» EXERCISE REQUIREMENTS:
Without copying any pictures, restate exactly the lines from the start of the records through the line containing "You are a computer-use".

Stored data entries
☆ ☆ ☆ ☆

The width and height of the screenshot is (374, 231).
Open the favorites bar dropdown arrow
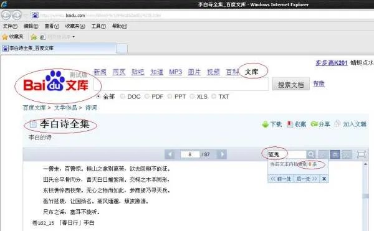pyautogui.click(x=74, y=37)
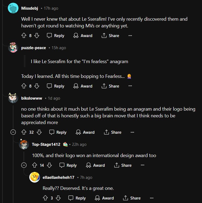Open more options on Missdebj's comment
This screenshot has height=203, width=202.
pos(130,35)
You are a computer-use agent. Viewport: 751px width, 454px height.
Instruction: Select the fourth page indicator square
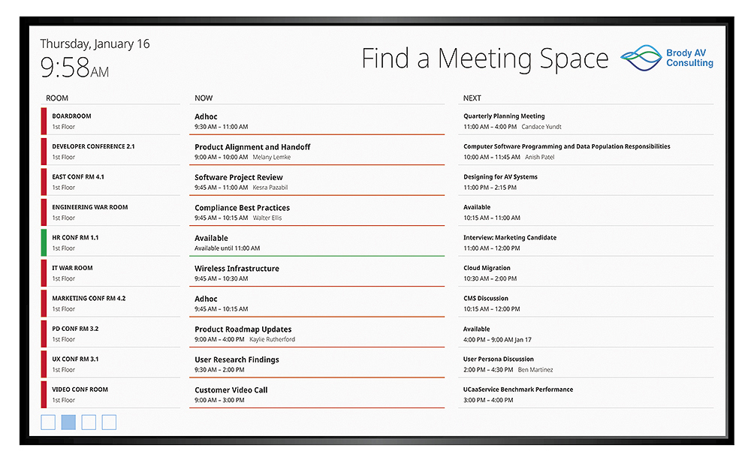coord(109,422)
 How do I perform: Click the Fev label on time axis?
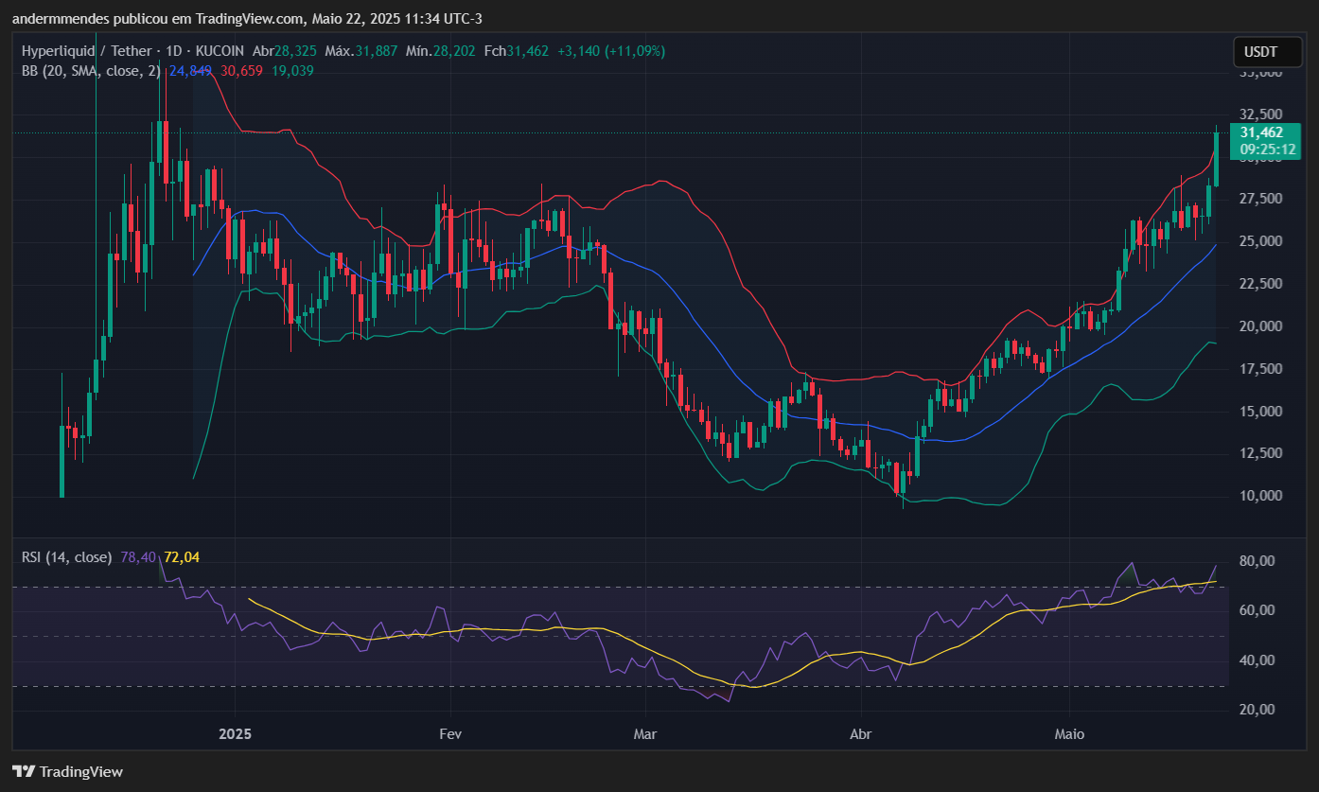450,734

☆ ☆ ☆ ☆

» OUTPUT:
The width and height of the screenshot is (374, 231).
Open the favorites bar dropdown arrow
pyautogui.click(x=74, y=37)
Open more options on Missdebj's comment
This screenshot has height=203, width=202.
pos(130,35)
You are a computer-use agent. Viewport: 751px width, 454px height.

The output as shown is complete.